## TAREFA SOLICITADA A
No trecho sobre taxas de juros a seguir, reescreva de forma mais concisa o parágrafo que começa com "Algumas pessoas objetarão", mantendo seus fatos principais.
## TAREFA SOLICITADA B
Redija a continuação do trecho sobre taxas de juros apresentado a seguir, partindo do ponto em que ele termina.

## TRECHO PARA LEITURA
'''

Algumas pessoas objetarão afirmando que o declínio das taxas de juros reais resulta apenas da política monetária, não de forças reais. Isso não procede. A política monetária de fato determina as taxas nominais de juros de curto prazo, e influencia as de prazo mais longo. Mas o objetivo da estabilidade de preços significa que a política é dirigida a balancear a procura agregada e a oferta potencial. Os bancos centrais simplesmente descobriram que taxas baixíssimas de juros são necessárias para atingir esse objetivo.

Outra objeção é que as taxas de juros ultrabaixas, até mesmo negativas, são contraproducentes, mesmo em termos de demanda. Uma resposta a esse argumento é que o Banco Central Europeu (BCE) elevou os juros em 2011, com resultados desastrosos. A objeção mais ampla é a de que juros mais altos transferem dinheiro dos devedores aos credores.

É altamente provável que os cortes de gastos dos primeiros seriam mais altos que o aumento de gastos dos segundos. Além disso, ao colocar em xeque a posição de crédito daqueles que buscam captação, a política teria dois efeitos malignos adicionais: forçaria aqueles que buscam captação a pedir concordata, com más consequências para intermediários e credores; e reduziria a expansão do crédito. Assim, o argumento de que elevar as taxas de juros seria expansivo é altamente implausível. Naturalmente, os poupadores argumentam o oposto. O que mais poderiam argumentar, não é?

'''

## REGISTROS APRESENTADOS
'''

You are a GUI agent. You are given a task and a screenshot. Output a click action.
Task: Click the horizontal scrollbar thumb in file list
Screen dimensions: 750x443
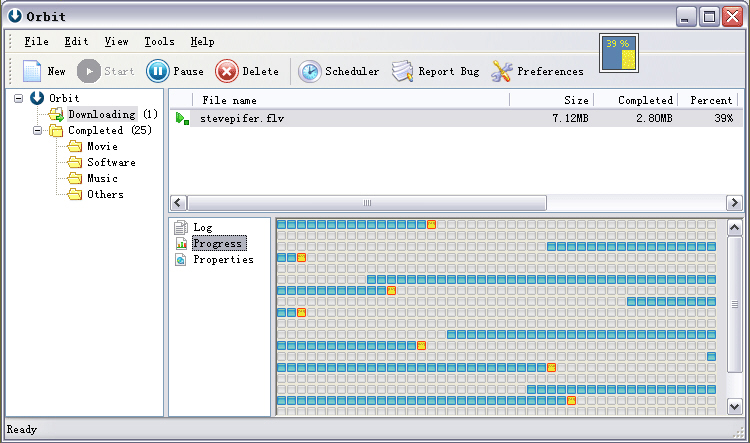(366, 202)
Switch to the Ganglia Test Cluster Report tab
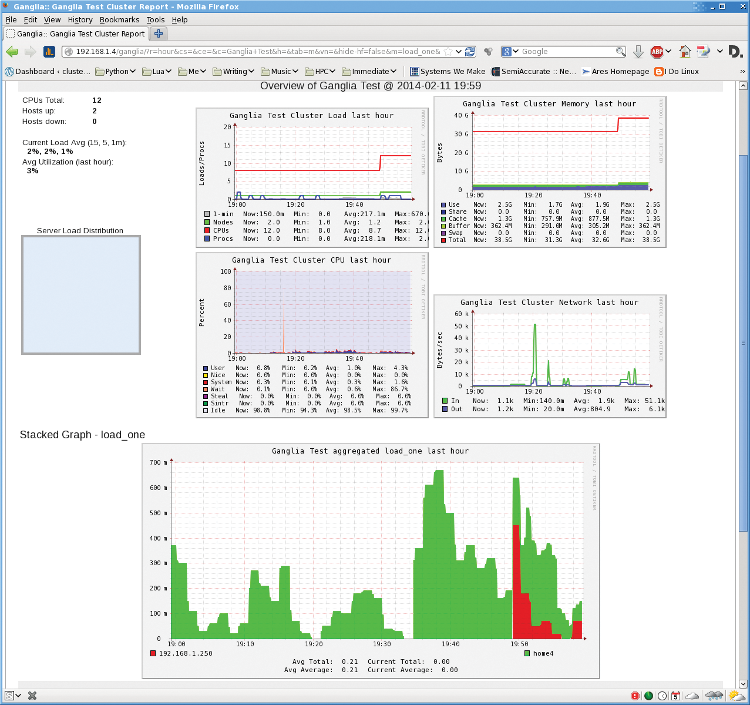The height and width of the screenshot is (705, 750). click(75, 33)

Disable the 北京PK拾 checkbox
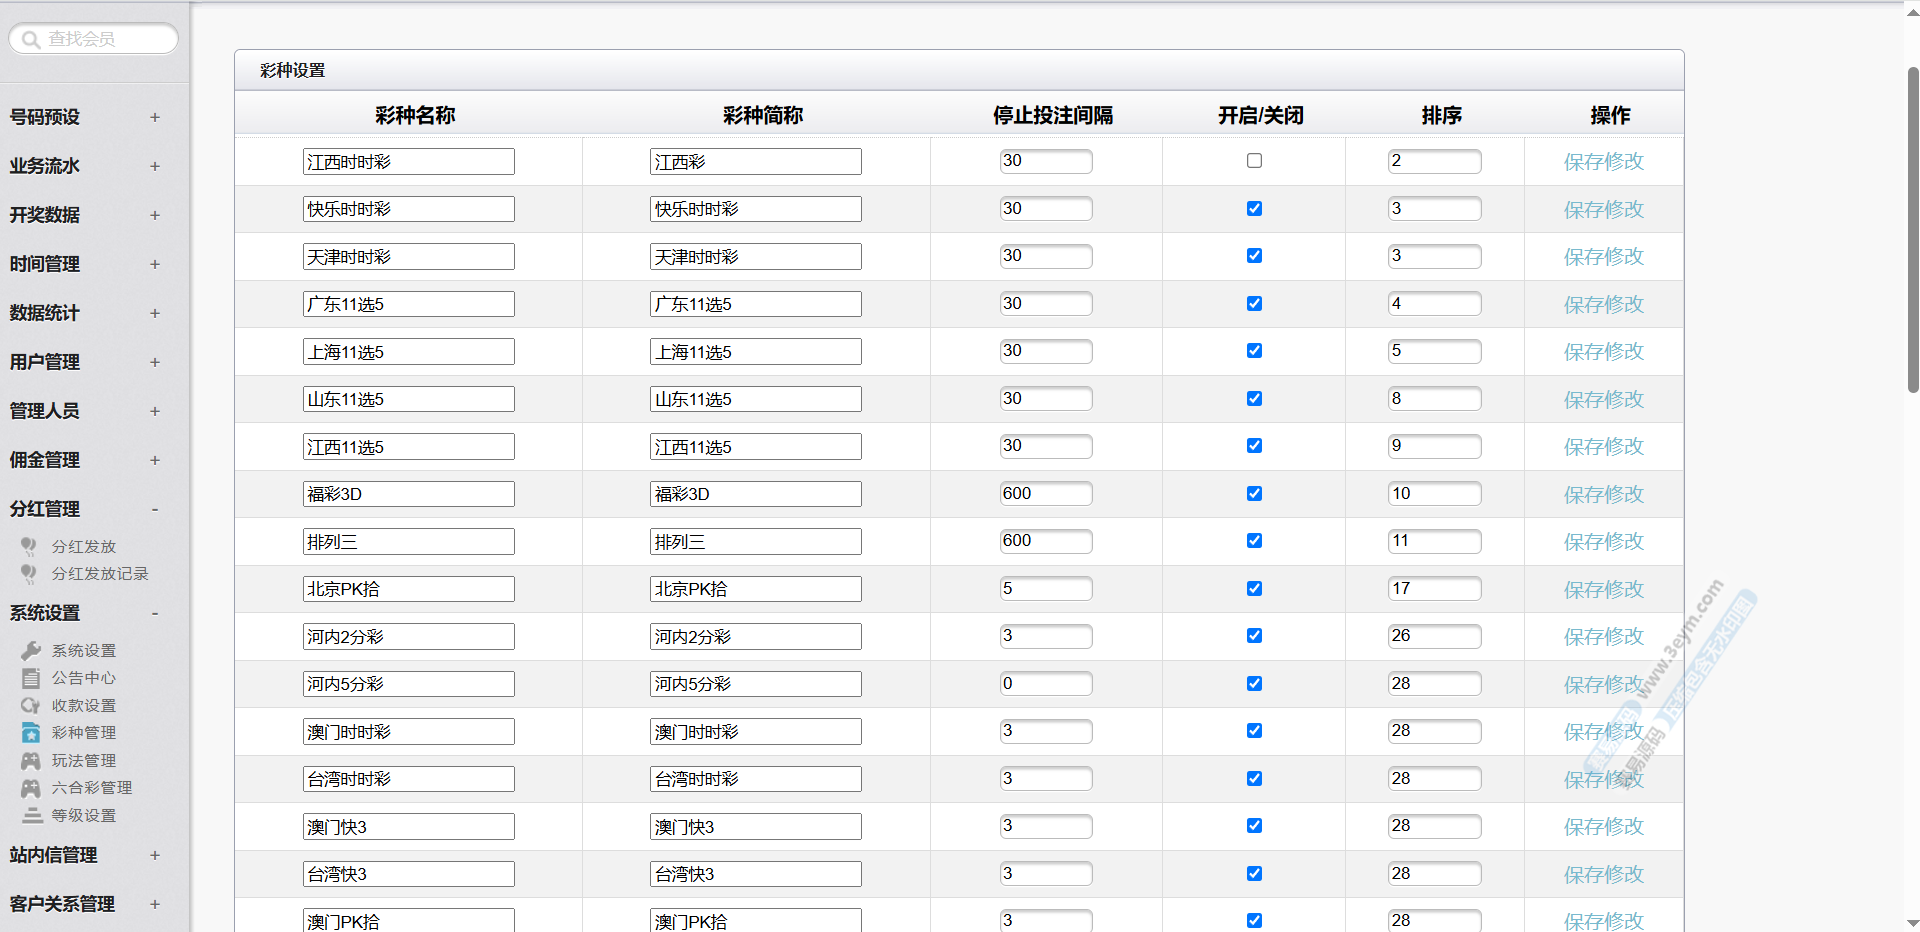coord(1254,589)
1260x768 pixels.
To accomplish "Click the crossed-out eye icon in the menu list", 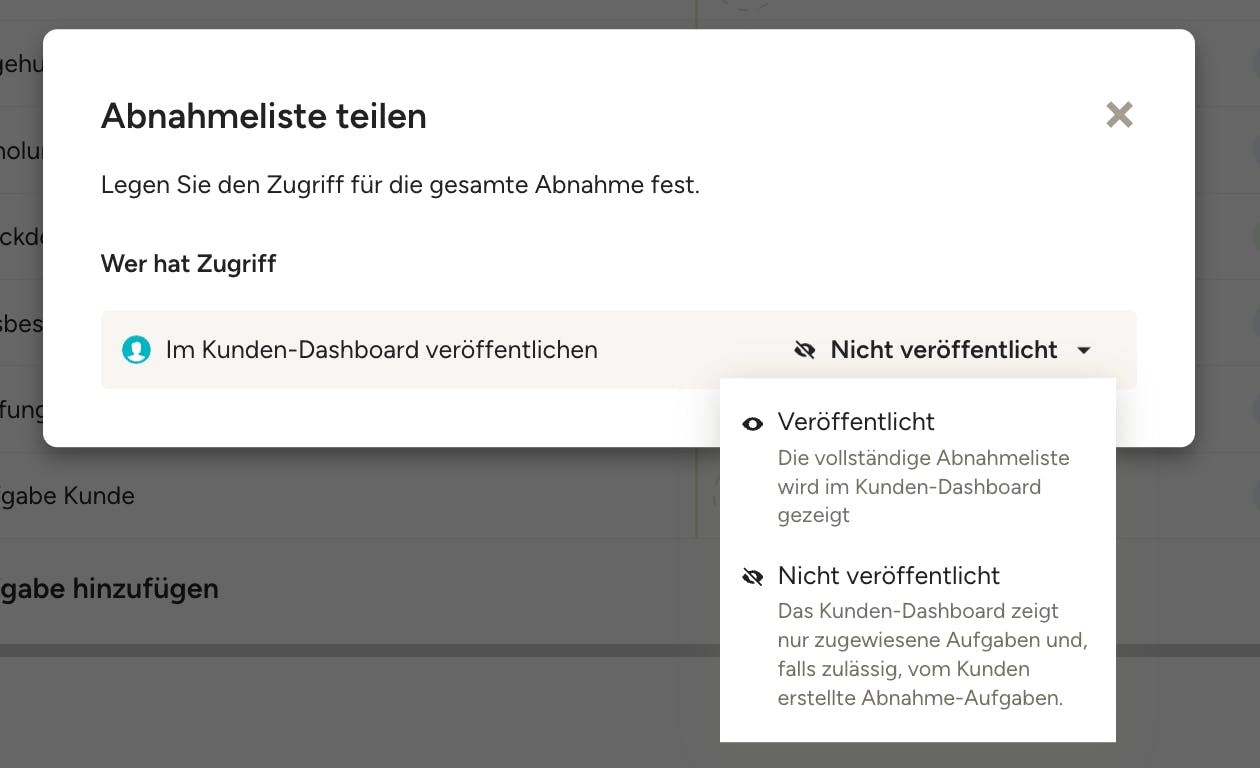I will (753, 577).
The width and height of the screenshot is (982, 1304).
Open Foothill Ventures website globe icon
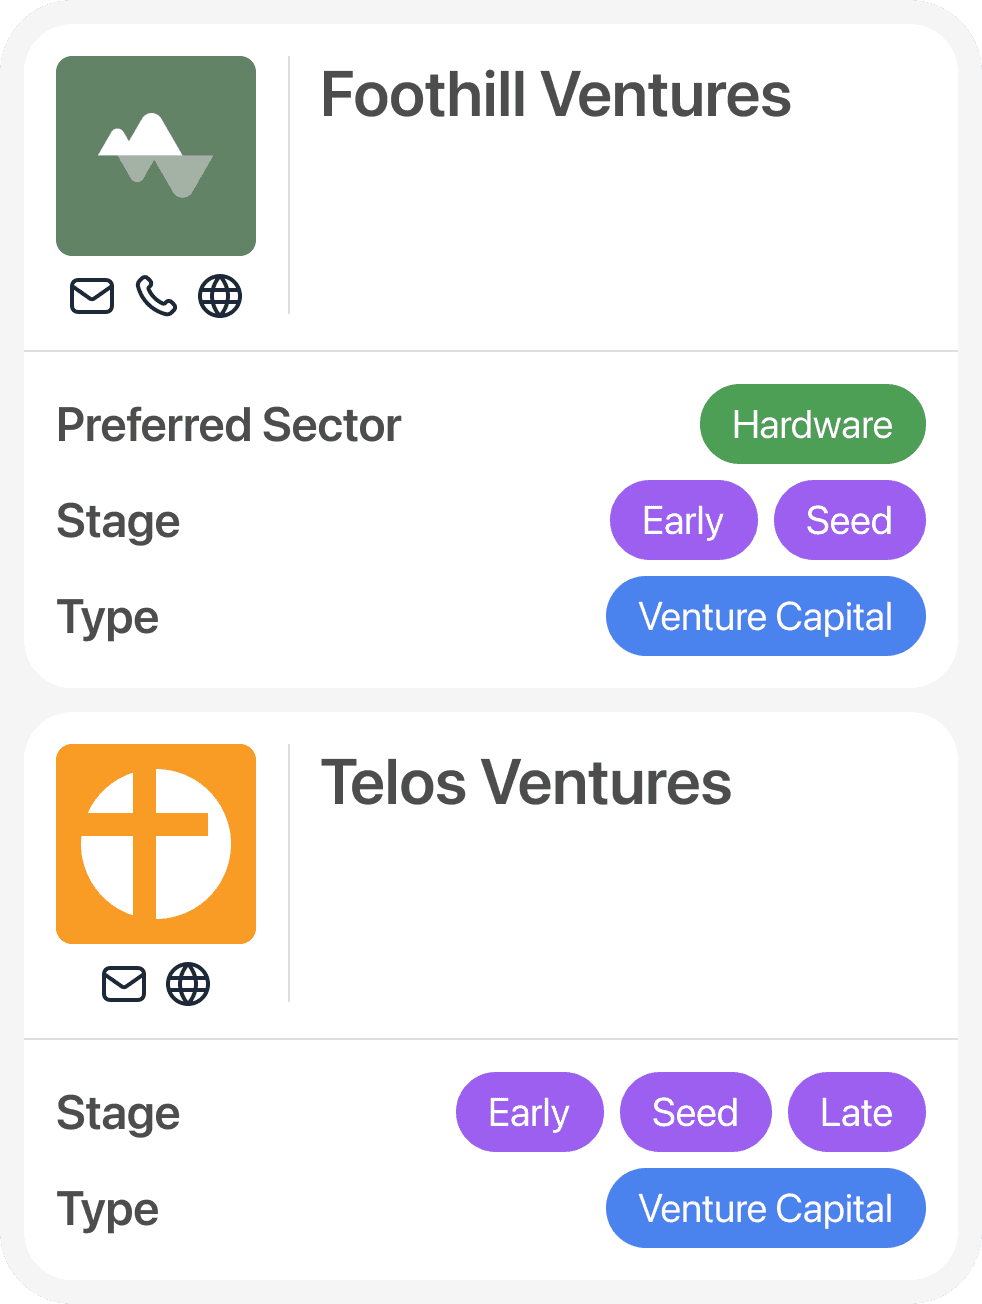(220, 296)
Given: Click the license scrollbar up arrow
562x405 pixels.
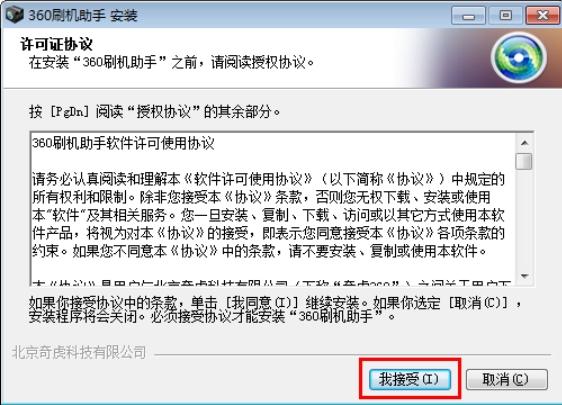Looking at the screenshot, I should point(525,143).
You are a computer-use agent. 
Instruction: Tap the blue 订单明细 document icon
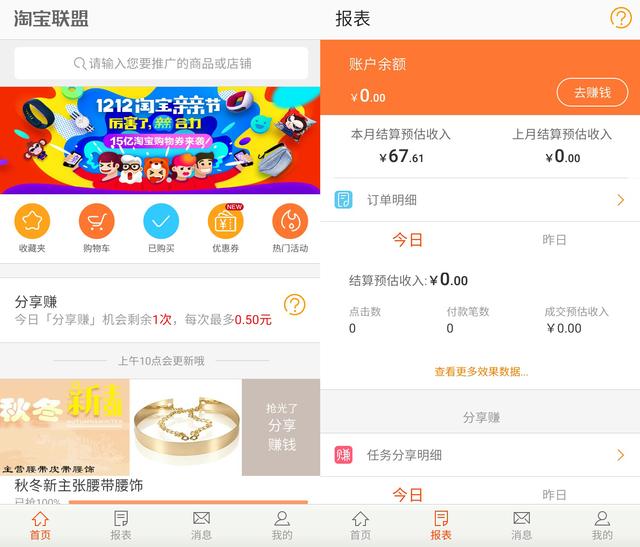343,200
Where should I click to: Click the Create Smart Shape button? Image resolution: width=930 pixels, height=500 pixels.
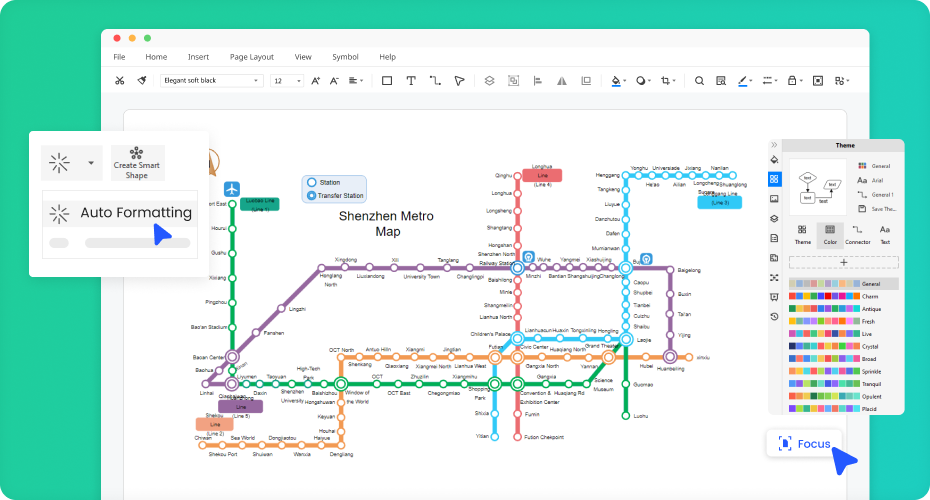137,163
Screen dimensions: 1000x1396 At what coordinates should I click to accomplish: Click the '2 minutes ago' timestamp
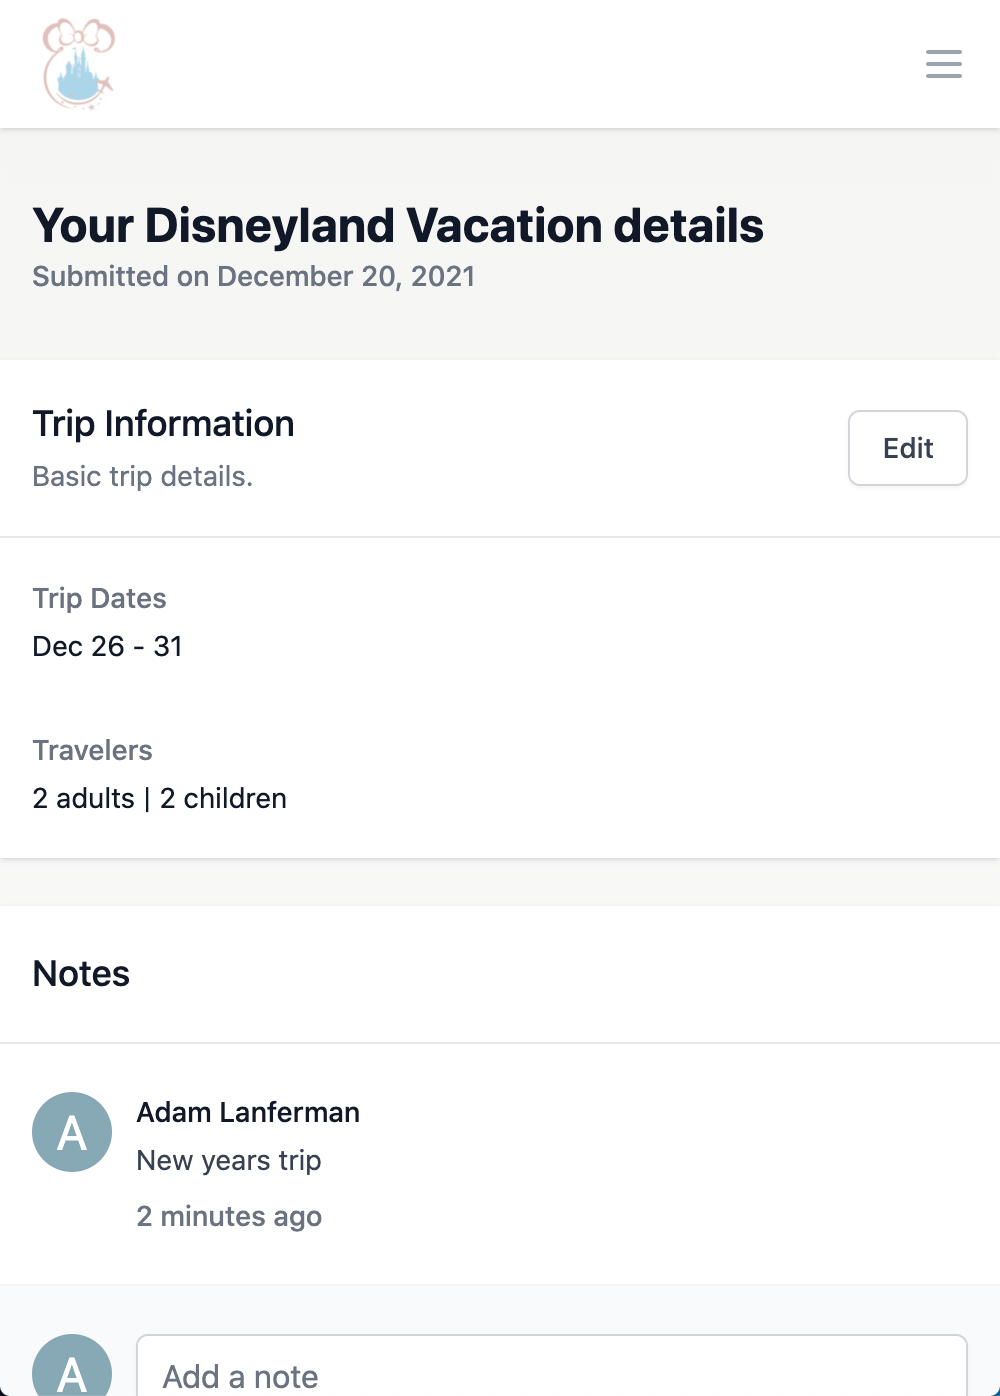[x=229, y=1216]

'''

## RESPOSTA A
Há quem alegue que a queda dos juros reais decorre apenas da política monetária, e não de forças reais, mas isso é improcedente. A política monetária determina os juros nominais de curto prazo e influencia os de prazo mais longo. Contudo, como visa à estabilidade de preços, ela busca equilibrar a procura agregada e a oferta potencial. Os bancos centrais apenas constataram que juros baixíssimos são necessários para isso.

## RESPOSTA B
Em resumo, devemos considerar os juros ultrabaixos como sintomas de nossa doença, e não como sua causa. No entanto é lícito questionar se o tratamento monetário empregado é o melhor. Quanto a isso, cabem três pontos. Um é que, dada a natureza das instituições bancárias, é improvável que juros negativos sejam repassados aos depositantes, e nesse caso é provável que prejudiquem os bancos.

O segundo é que existe um limite para o quanto os juros podem cair abaixo de zero sem limitar a conversibilidade de depósitos em dinheiro. Por fim, consideradas esses dois pontos, a política em questão poderia fazer mais mal do que bem. Até mesmo seus proponentes reconhecem que existem limites.

É possível responder a essas críticas. Mesmo assim, uma política assim excepcional poderia solapar a confiança mais que sustentá-la. Será que isso quereria dizer que a política monetária está exaurida? De forma alguma. A capacidade da política monetária para elevar a inflação é essencialmente ilimitada.

O perigo, na verdade, é que calibrar a política monetária pode se tornar mais difícil tanto mais extrema ela se torne. Por isso, a política fiscal deveria entrar em ação mais agressivamente. De fato, é difícil compreender a obsessão com a limitação da dívida pública quanto ela está tão barata quanto hoje.

As melhores políticas seriam uma combinação de elevação da oferta potencial e sustentação da procura agregada. Elementos importantes para isso seriam reformas estruturais e uma expansão monetária e fiscal agressiva.

O Fundo Monetário Internacional (FMI) argumenta que reformas estruturais funcionam melhor em um contexto expansivo como esse. Isso se aplica especialmente a reformas no mercado de trabalho. Os Estados Unidos encontraram maior sucesso em promover políticas balanceadas do que a União Europeia.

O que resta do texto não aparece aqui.